I collapsed backward to evade the strike, falling flat to the ground. The snake’s head sped past the open air where my face had been and continued on, carried by the momentum of the lunge. Thankfully, anacondas of such large size, while agile in the water, are plodding on land, slowed by their own bulk. The momentum of her strike launched her front half violently across the cave, and when she landed I knew that there would not be another chance. I regained my feet and pounced, securing a grip behind her head. Big mistake.
Instantly her body began to twist and curl, binding my arms together between powerful coils the girth of my thigh. Crushing with indescribable power, her trunk wrapped once, then twice around my arms, threatening to snap the joints of my elbows. Her weight forced me to my knees and I screamed in pain. The moment had gone from hectic to out of control with amazing speed, and I was alone. As another of her coils rolled up over my shoulder and around my neck, it became clear that even if I released her head, there was a very real chance that this snake would crush me to death.
The level of force from a constrictor of her size can in seconds flatten the rib cage of a caiman or tapir, animals much tougher than humans. Pa
nic surged in my veins as her impossible strength mashed my shoulders toward one another, flexing my clavicle like a twig.

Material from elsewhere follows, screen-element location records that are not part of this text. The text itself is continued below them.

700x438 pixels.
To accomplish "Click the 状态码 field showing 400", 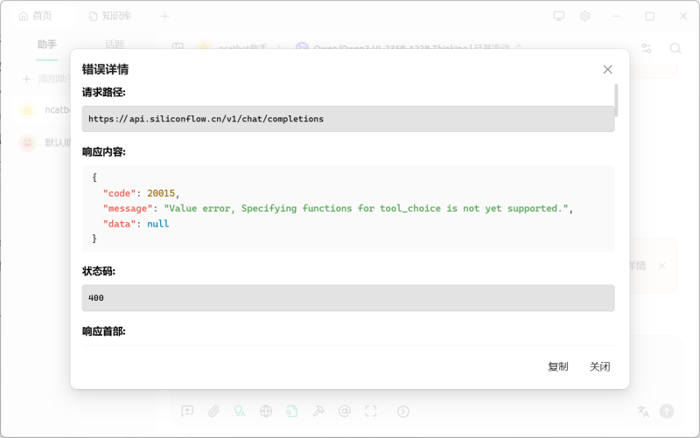I will point(347,298).
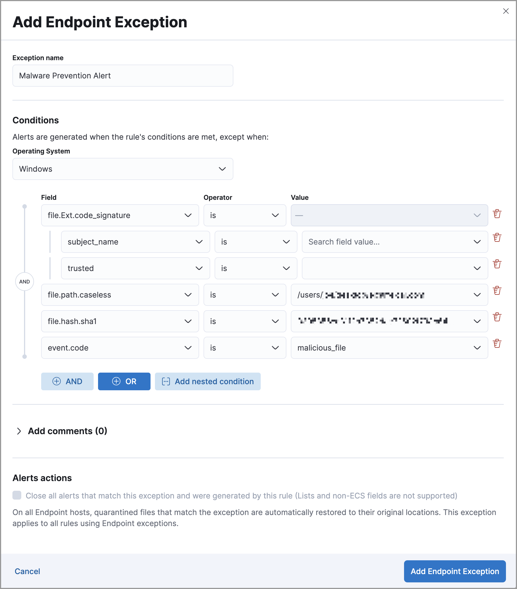Submit the Add Endpoint Exception form

[454, 571]
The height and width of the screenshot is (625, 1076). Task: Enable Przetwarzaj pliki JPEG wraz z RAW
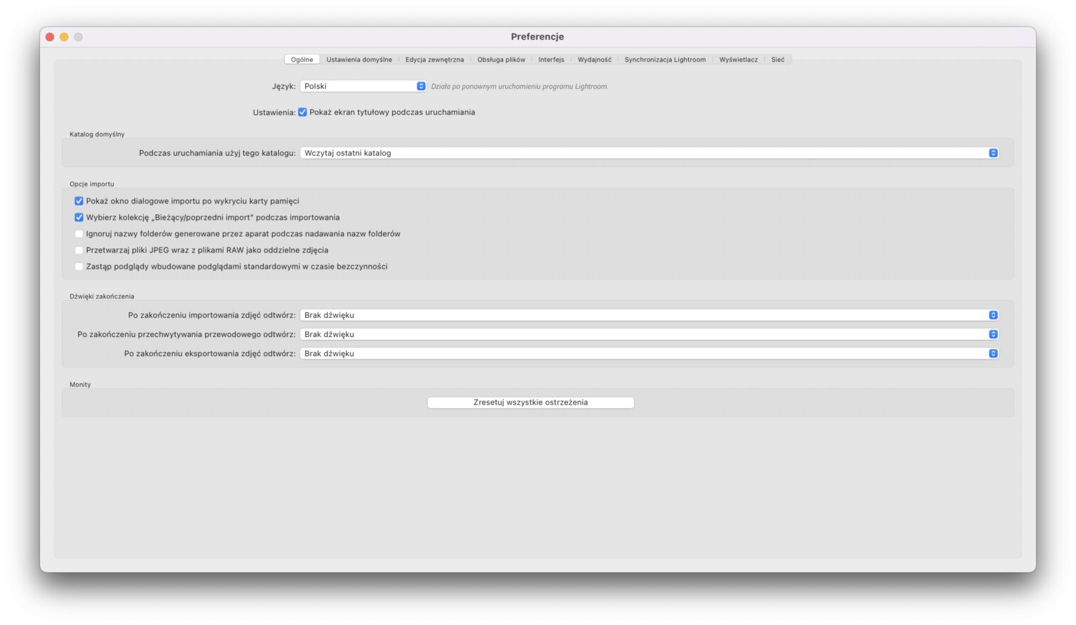coord(79,250)
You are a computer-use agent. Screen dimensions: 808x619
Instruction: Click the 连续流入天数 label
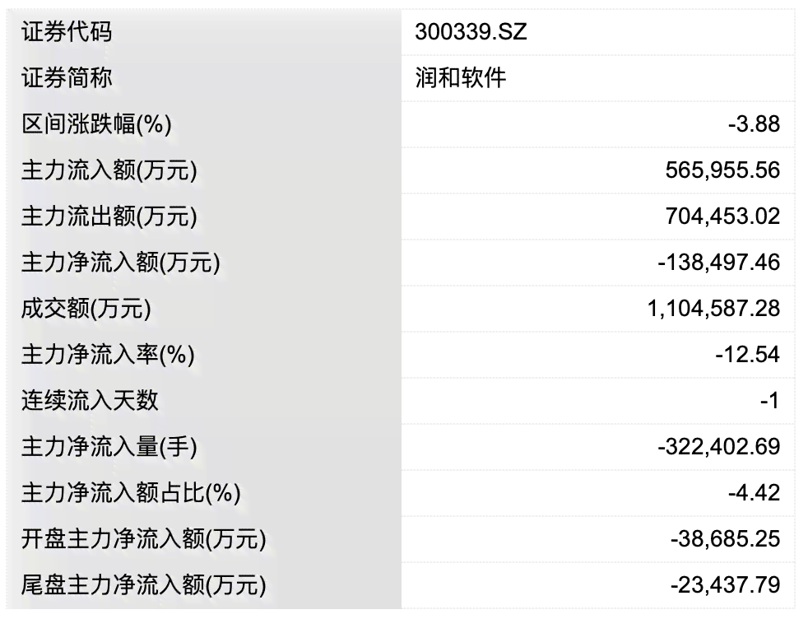pos(90,401)
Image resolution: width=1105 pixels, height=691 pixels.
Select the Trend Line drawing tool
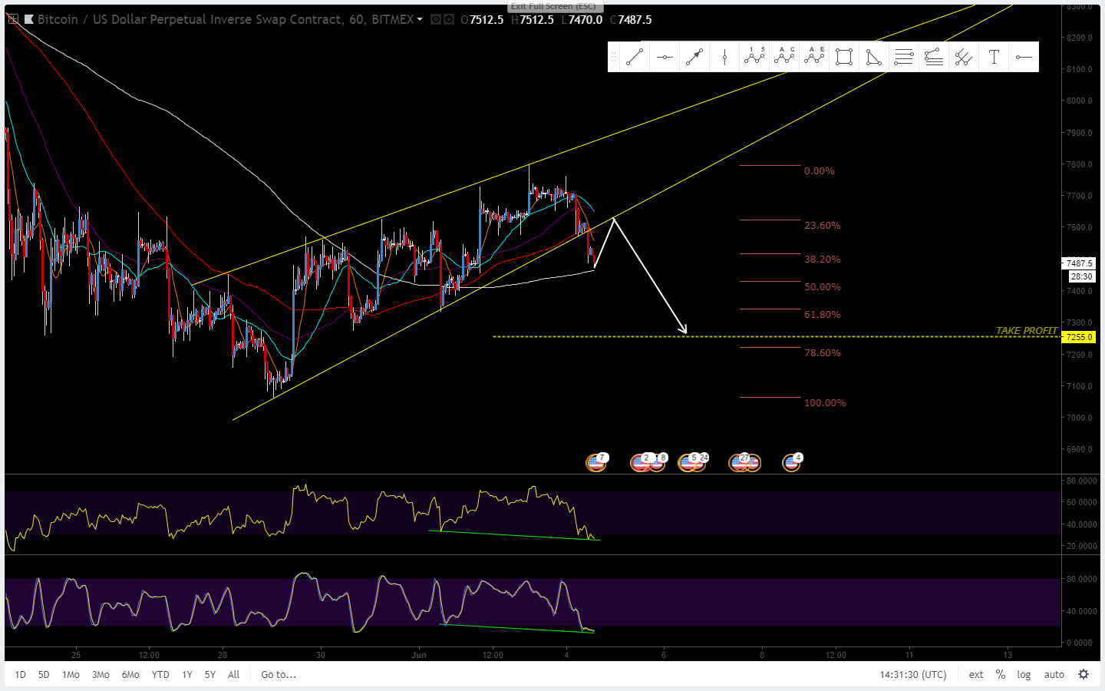point(635,57)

It was then that JJ came into view, hurtling at full speed down the same log I had used. The momentum carried him to the opposite side of the cavern. He swung around with knees bent, arms spread, and mouth agape in shock. “Whoa!” he shot out, paralyzed for a moment by what he saw.
He tackled the trunk of her coils and protected my neck as I tried to maintain my grip on her head and the snake beat us against the jagged walls and floor, writhing in alternating directions. As more and more of the anaconda’s body emerged from the hollow log, JJ and I continued to wrestle the front end. With the final third of her body came Chito, who had been dragged through the hollow log, grasping her tail. He was covered in yellow and white snake shit, buckets of it.
Screaming and straining, we began heaving the coils off my arms. It took us fifteen minutes to get control of the snake, and even longer to get the snake up out of the cavern in the great pile of wood and to the edge of the island. Pico maneuvered the canoe into position below the palisada and the four of us (anaconda included) dropped into the tiny canoe. Pico’s eyes were bulging out of his head as the canoe nearly capsized in our struggle to control the giant.
On the opposite beach we got out and collapsed. The snake was unrestrained but both humans and reptile were too spent to move. The three brothers kept their distance from the anaconda as I knelt in awe. She lay curled in a tight spiral, peacefully protecting her head, as I soaked in the sight of a creature I had always dreamed of seeing. Legendary in both size and spirit, she was the find of a lifetime. She was magnificent, large green and black scales on her back fading into vivid yellow and black toward the stomach. Emerging from her mouth at intervals was a thick, pitch-black tongue the width of a man’s finger, which probed the air with regal indifference.